In a follow up study to one that looked at the overlap of those in leadership roles for pharmaceutical companies and those employed by academic centers, researchers at the University of Pittsburgh have now focused on those in leadership roles with publicly traded healthcare companies who are also employed by non-profit academic institutions.

The analysis found that one in 10 American for-profit health care company board positions are held by an individual with an academic affiliation.

Walid Gellad, an associate professor of medicine at the University of Pittsburgh and a researcher with Pittsburgh VA Medical Center, said he wanted those in academia discuss the numbers.

“There’s an evolving environment when it comes to conflict of interest. There’s some new thinking about whether these conflicts of interest, are a bad thing. And there’s all this new open payments data, there’s the sunshine act. But all of that really doesn’t involve a discussion about the issue we’re talking about here,” he said.

The information Gellad and other researchers analyzed is public information, it’s just time consuming to search through.

The researchers identified all publicly traded healthcare related companies listed on the New York Stock Exchange or the NASDAQ. They then searched those companies through the Securities Exchange Commission, the regulating body of the nation’s stock and options exchanges.

Listed companies are required to submit documents every year containing the directors of the company’s board. Those documents contain bios of the board members. The researchers searched those bios and cross-referenced to see if the directors had an academic affiliation.

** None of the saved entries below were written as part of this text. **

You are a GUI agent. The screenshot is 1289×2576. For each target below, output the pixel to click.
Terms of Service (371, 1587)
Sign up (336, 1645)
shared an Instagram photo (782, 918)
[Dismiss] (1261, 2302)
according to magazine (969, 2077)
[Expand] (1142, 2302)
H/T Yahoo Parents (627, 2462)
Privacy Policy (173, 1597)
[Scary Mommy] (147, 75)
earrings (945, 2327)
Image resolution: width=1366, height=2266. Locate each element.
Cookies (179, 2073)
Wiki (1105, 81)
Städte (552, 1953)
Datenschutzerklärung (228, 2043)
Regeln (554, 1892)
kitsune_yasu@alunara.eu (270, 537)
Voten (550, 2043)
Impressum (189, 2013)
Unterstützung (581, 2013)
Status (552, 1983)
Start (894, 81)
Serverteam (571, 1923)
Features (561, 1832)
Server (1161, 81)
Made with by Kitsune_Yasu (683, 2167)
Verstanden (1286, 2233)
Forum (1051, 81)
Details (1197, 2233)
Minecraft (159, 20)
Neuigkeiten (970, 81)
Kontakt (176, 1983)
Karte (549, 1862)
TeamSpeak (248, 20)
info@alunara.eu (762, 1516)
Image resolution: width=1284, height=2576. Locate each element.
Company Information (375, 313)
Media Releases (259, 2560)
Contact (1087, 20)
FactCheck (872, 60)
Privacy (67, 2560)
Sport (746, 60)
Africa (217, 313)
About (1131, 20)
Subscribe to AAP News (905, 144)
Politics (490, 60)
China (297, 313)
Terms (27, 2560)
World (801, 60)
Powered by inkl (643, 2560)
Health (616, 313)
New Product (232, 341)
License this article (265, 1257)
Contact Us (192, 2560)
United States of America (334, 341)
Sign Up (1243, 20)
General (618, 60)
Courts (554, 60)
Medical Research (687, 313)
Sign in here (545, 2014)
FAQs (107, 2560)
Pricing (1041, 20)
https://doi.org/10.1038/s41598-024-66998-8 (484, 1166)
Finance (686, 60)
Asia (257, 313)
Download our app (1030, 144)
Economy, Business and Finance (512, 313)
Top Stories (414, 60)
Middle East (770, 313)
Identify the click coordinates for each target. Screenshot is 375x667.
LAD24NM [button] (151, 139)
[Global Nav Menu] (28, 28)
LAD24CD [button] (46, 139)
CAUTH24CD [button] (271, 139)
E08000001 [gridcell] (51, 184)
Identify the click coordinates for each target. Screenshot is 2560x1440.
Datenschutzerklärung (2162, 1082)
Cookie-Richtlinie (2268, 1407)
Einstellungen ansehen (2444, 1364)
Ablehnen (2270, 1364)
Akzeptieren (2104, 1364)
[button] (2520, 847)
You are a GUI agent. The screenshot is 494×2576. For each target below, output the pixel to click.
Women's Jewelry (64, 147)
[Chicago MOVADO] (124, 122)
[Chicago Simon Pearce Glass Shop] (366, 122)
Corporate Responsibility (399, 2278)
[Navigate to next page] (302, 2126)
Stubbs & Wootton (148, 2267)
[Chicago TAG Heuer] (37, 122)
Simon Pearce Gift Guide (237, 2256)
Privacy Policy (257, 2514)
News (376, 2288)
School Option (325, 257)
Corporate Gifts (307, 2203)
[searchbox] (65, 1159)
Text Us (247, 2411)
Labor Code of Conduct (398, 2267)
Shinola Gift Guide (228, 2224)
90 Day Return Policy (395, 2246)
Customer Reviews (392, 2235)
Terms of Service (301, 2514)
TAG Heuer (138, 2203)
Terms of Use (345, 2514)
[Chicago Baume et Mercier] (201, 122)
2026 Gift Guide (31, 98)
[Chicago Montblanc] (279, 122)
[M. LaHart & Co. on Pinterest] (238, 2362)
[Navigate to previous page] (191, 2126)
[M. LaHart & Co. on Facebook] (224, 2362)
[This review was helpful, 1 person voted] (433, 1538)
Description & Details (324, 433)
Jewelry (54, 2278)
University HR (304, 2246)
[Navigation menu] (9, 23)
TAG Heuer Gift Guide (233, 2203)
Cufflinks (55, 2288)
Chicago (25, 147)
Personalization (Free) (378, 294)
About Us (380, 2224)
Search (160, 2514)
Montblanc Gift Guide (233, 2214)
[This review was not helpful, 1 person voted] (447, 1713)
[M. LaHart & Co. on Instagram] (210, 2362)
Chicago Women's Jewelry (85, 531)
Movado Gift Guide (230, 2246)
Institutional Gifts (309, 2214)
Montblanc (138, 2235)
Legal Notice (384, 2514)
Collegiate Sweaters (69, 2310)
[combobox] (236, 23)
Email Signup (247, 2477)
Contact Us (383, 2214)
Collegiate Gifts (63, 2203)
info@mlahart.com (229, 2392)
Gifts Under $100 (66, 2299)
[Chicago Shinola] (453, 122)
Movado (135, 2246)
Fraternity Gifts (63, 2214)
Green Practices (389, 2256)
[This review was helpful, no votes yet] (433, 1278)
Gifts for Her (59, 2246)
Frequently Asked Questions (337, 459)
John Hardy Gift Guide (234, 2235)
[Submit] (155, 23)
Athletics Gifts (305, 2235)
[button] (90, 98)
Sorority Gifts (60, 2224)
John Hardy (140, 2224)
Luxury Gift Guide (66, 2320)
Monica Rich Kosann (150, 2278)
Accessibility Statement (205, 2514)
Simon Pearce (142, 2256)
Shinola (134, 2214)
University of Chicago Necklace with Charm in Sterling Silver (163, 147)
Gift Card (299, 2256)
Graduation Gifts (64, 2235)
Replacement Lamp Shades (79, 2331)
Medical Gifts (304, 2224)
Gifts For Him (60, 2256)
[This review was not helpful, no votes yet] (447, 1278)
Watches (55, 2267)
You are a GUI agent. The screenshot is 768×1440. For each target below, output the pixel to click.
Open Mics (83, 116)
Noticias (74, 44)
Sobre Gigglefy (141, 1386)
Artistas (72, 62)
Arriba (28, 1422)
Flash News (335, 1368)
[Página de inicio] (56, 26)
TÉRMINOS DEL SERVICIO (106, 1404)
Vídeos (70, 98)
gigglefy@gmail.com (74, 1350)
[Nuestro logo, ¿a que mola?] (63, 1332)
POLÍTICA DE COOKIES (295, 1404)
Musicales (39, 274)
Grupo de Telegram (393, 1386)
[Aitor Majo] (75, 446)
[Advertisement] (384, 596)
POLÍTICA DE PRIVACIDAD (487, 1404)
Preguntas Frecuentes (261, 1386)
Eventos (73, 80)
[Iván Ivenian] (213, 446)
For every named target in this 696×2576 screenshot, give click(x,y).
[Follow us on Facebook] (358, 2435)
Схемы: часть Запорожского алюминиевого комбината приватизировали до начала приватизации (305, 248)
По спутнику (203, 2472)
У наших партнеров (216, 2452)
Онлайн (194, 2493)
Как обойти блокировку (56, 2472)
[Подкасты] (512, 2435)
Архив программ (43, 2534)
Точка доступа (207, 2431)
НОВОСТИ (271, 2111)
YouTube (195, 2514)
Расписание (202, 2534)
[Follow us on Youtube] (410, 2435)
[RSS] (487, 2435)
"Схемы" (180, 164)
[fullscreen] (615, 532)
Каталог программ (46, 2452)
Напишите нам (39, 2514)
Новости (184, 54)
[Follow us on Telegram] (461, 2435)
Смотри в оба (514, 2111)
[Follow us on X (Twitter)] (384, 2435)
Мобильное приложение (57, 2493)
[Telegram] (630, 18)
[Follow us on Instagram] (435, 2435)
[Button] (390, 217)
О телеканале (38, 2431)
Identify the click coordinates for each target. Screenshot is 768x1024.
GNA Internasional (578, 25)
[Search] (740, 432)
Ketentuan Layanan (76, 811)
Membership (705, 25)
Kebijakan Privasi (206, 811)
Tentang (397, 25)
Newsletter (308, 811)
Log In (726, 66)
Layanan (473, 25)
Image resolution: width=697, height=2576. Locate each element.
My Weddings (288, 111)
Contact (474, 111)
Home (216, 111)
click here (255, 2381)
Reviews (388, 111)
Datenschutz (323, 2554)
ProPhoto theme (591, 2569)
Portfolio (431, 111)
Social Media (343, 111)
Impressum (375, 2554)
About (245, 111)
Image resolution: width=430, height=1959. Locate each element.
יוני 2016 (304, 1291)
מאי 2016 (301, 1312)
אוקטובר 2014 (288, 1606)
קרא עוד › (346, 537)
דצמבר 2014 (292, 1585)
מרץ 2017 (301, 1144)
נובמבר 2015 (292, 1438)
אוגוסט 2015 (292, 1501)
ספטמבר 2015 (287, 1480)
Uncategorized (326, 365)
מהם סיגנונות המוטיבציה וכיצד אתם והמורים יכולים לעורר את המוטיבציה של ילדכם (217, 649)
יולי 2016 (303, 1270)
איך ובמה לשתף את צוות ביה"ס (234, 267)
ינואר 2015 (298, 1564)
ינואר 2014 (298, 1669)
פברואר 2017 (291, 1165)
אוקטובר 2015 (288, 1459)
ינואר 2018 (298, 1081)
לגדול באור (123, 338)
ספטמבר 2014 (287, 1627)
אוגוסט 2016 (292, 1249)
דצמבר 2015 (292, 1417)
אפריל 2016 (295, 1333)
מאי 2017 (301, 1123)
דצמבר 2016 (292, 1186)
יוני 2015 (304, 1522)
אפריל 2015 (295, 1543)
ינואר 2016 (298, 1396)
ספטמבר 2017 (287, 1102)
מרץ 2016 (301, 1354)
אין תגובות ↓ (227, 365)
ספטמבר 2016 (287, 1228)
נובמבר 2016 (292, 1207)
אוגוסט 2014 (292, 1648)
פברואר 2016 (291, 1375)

Serving on a for-profit board crosses the line of consulting, Gellad said. Board members are essentially leaders of the company, deciding on mergers, who will fill leadership roles and they report to shareholders. Board members are not only compensated, but are often given stock options and equity in the company, he said. Those same board members, he noted, are stewards of public dollars by teaching at non-profit institutions.

“If we are going to pay attention to my $15 dollar lunch from a pharmaceutical company, for example, as an issue that we really worry about, then shouldn’t we also worry about these other conflicts?”